С этой точки зрения приказ идти на войну, в принципе, недопустим, и видится элементом взаимоотношений, присущих армейской дисциплине нового уровня, никак не свойственным феодальному индивидуализму традиционного адыгского общества, но обязательным в регулярной армии Российской Империи или Советского Союза. Тем не менее, это были годы, на протяжении которых кабардинские поэты и, прежде всего, Алим Кешоков, создавали семантические структуры переходного вида, и его категорический посыл – призыв на войну – уже не был неприемлемым варваризмом в общем объеме адыгской этики. И, как уже говорилось, скорее, воспринимался в качестве меты государственной идентификации народа, признака его принадлежности определенному обществу к определенным государственным устоям.

Нет никакого сомнения в том, что кабардинский поэт адресно и вполне осознанно проводил отбор используемых образных структур, это доказывается сравнением того семантического наполнения, которое вкладывалось в тексты автором с одной стороны, с другой – со смыслами, видимыми русскоязычному читателю и русскоязычному специалисту. Многое показывает, например, сравнение подстрочников и художественных переводов текстов А. Кешокова. Здесь мы наблюдаем регулярные примеры образного и ассоциативного пересечения:

 

«Выбирая из множества дорог

И примеряя (обдумывая) советы (варианты),

Похожие на две слившиеся реки,

Наша Кабарда к России

Навечно присоединилась…

…У Родины было много проблем

И это подогревало наше мужество.

Когда люди плакали (причитали) от голода,

Настало (пришло) время и день,

И Россия зажгла тот огонь.

Нашего великого Ленина слово

Русские принесли на наши равнины…"[Кешоков 2004: 161]

(подстрочный перевод наш – А.Б.)

 

Те же строки в профессиональном переводе В. Цыбина:

 

«Не отделить бег звонкого ручья

От речки… Кабарда – одна струя

Реки той самой, что зовут – Россия!

Пути-дороги, радость и печаль

Сошлись по воле судеб…

…Хранят легенды память всей земли

О тех путях, что вместе мы прошли.

Когда Россия ленинскою стала,

В один союз народы все слились.

Путь прям, как луч,

Прекрасна наша жизнь,

Хоть мы дорог уже прошли немало…» [Кешоков 1982: 117].

 

Сравнение русскоязычного варианта с прототипом показывает: при больших смысловых расхождениях, при значительной разнице в эмоциональных и сензитивных оттенках образности стихотворения, его концептуальная суть схвачена переводом достаточно близко к авторскому варианту. Суть художественной декларации Кешокова – представление о единстве России и Кабарды, процветания народа под эгидой и защитой огромного государства, убеждение в перспективности будущего существования этноса в границах России.
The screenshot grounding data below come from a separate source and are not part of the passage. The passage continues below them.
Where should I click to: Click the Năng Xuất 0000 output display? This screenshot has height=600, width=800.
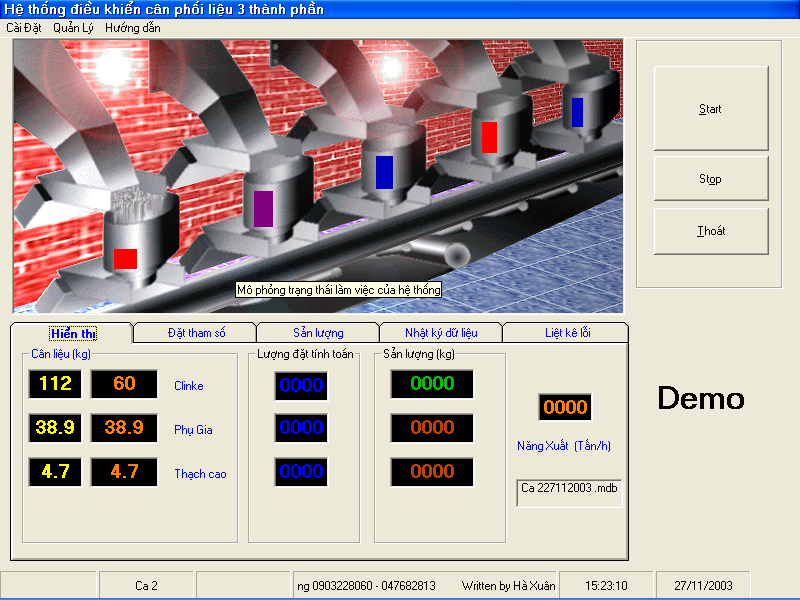[565, 407]
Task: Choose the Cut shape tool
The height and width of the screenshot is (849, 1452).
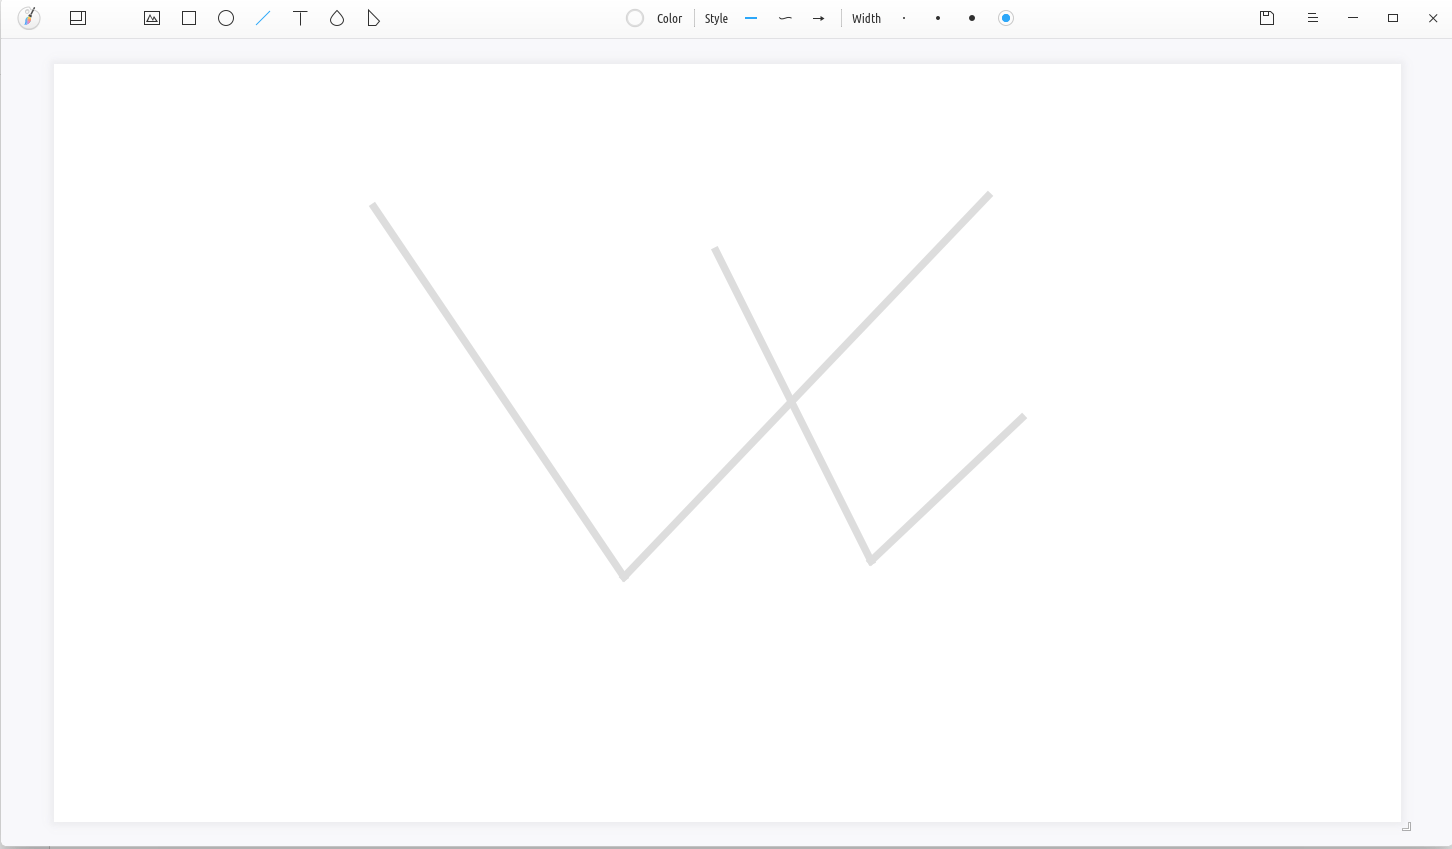Action: tap(373, 18)
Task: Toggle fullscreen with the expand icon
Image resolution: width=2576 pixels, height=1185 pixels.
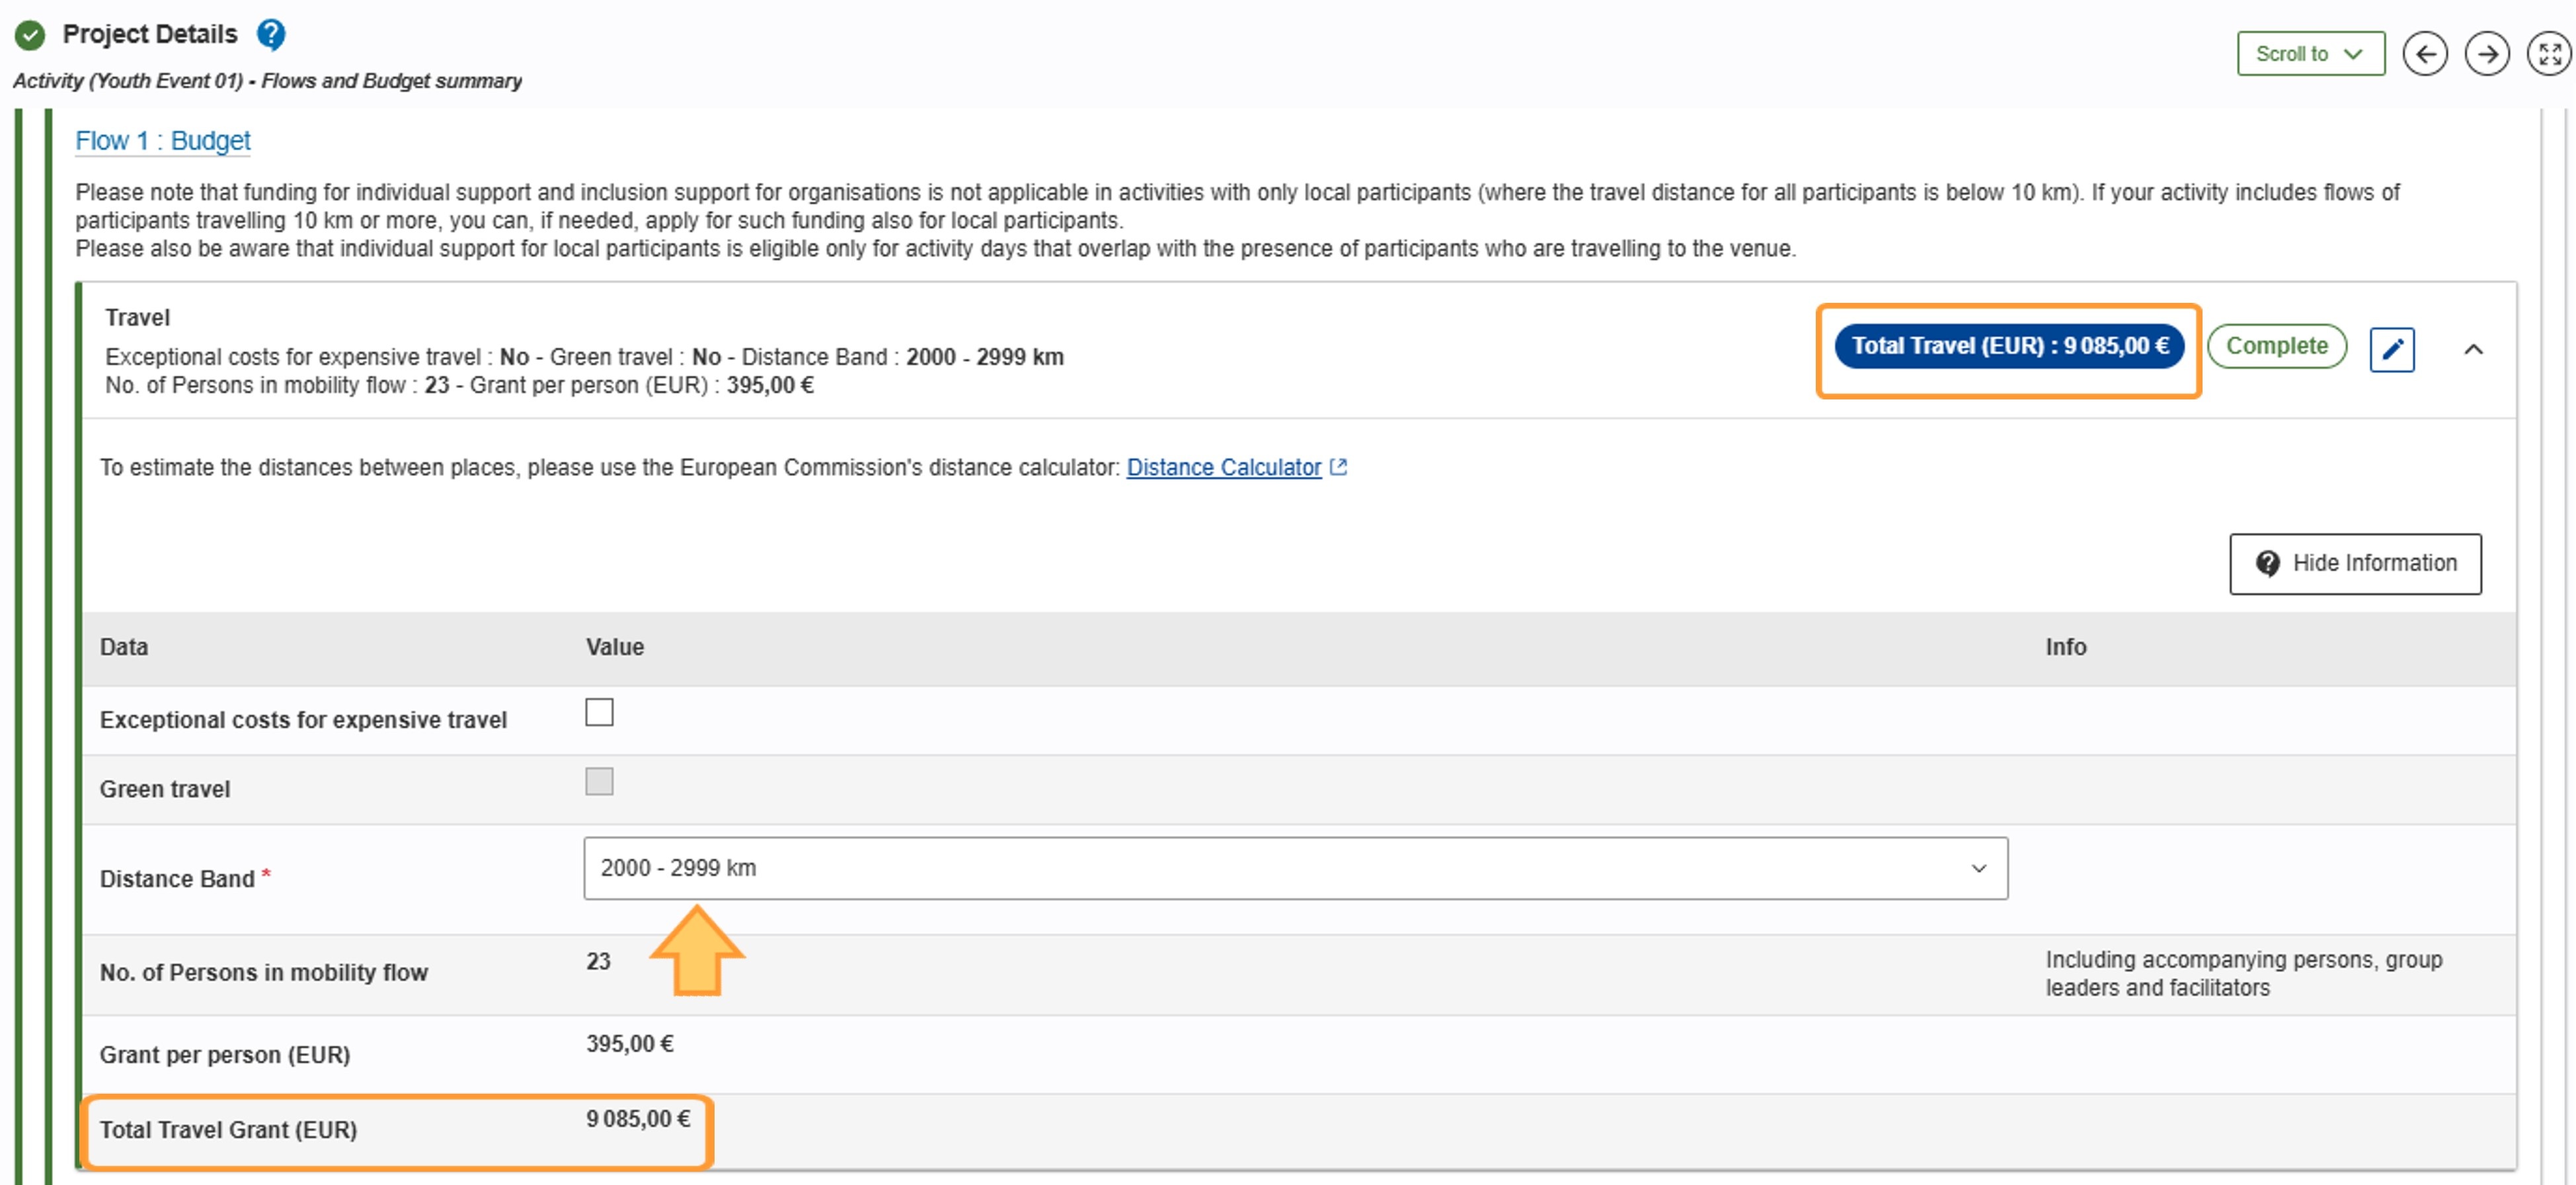Action: pyautogui.click(x=2548, y=54)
Близость авторских топологических представлений Кешокова традиционным русским образам и символике становится еще более понятной, если принять во внимание тот факт, что постоянный мем русской духовности – «дорога-путь» – для адыгского стихотворца, как, впрочем, и для любого представителя Северного Кавказа, требовал адаптации к национальному контенту. В составе базовых архетипов кабардинцев стационарная наземная дорога отсутствовала – ввиду того простого обстоятельства, что «до начала XIX-го века народ не имел стационарных поселений» [Хашхожева 1989: 14] и, соответственно, не нуждался в постоянных дорогах. Для представителей народов Северного Кавказа, во всяком случае, для многих из них, дорога всегда ассоциировалась с рекой, ибо в подавляющем большинстве случаев пролегала вдоль нее, что, собственно, и отразилось в цитируемом отрывке.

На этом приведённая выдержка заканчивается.